A Bollywood, une campagne pour interdire les éléphants des plateaux de cinéma
Comme les chatoyantes chorégraphies musicales, les éléphants sont indissociables des castings du cinéma indien. Plus pour longtemps peut-être, depuis que des vedettes de Bollywood militent pour les remplacer par des robots ou des images générées par intelligence artificielle (IA).
Ces réalisateurs, producteurs et acteurs ont rejoint une campagne du groupe de défense des droits des animaux PETA pour interdire les pachydermes des plateaux.
"Les éléphants ne doivent pas souffrir au nom de nos divertissements", a ainsi plaidé l'acteur-producteur John Abraham, "la technologie permet désormais de faire vivre les éléphants à l'écran (...) sans les emprisonner ou les traiter de façon cruelle".
Le Fonds mondial pour la nature (WWF) recense quelque 50.000 éléphants d'Asie sur la planète, pour l'essentiel en Inde. Et quelque 2.600 autres y vivent en captivité, selon le ministère indien de l'Environnement, pour les besoins du tourisme, des temples et aussi du cinéma.
PETA déplore que ces animaux captifs soient "séparés de leur famille, enchaînés en quasi-permanence et maintenu sous contrôle par des armes".
Selon la loi indienne, faire participer un éléphant à un tournage est soumis à l'approbation du Bureau pour le bien-être animal (IAWB).
En 2021, le gouvernement a en outre "recommandé" qu'ils soient remplacés par des robots ou des effets spéciaux "afin de limiter la souffrance animale".
"Les éléphants sont des animaux intelligents, doués d'émotions, dont le bien-être mental et physique requiert qu'ils vivent dans la jungle", insiste leurs défenseurs, "à l'inverse ceux des films, des spectacles et de la publicité souffrent de solitude et de cruauté".

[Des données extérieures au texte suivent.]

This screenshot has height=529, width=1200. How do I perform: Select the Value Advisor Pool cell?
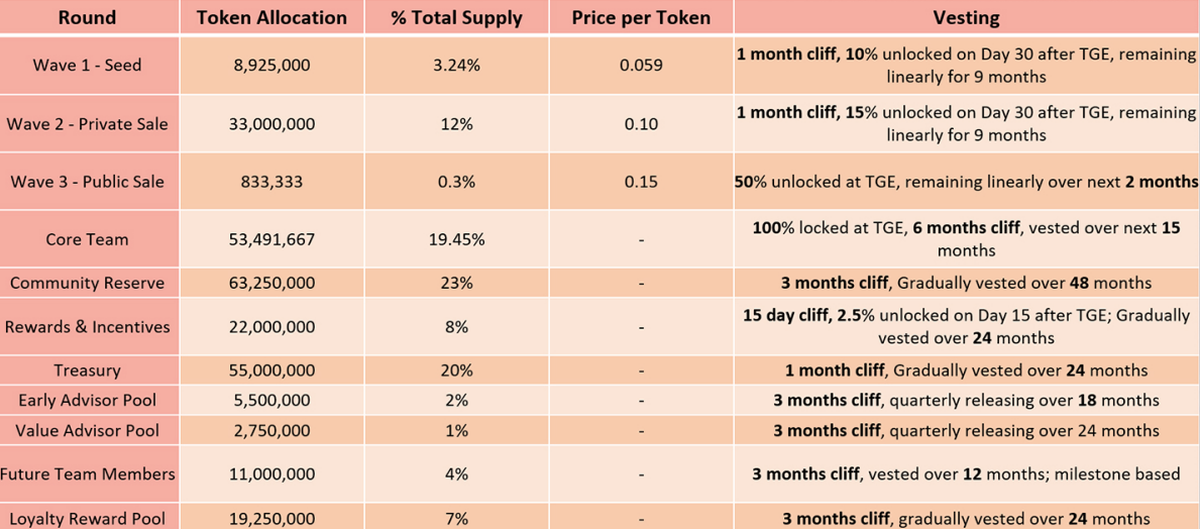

L'association a financé l'achat de 25 robots mécaniques de taille réelle pour qu'ils les remplacent dans les cérémonies organisées dans les temples hindous.
Le dieu à tête d'éléphant Ganesh est l'un des plus célébrés par ses adeptes.
PETA promet désormais le recours à l'IA et aux images générées par ordinateur, comme ce fut le cas dans le long-métrage "Tanhaji" dès 2020.
"Le bon cinéma requiert de l'empathie", a résumé l'acteur Pooja Bhatt, "on peut raconter des histoires fabuleuses à l'écran sans exploiter les animaux".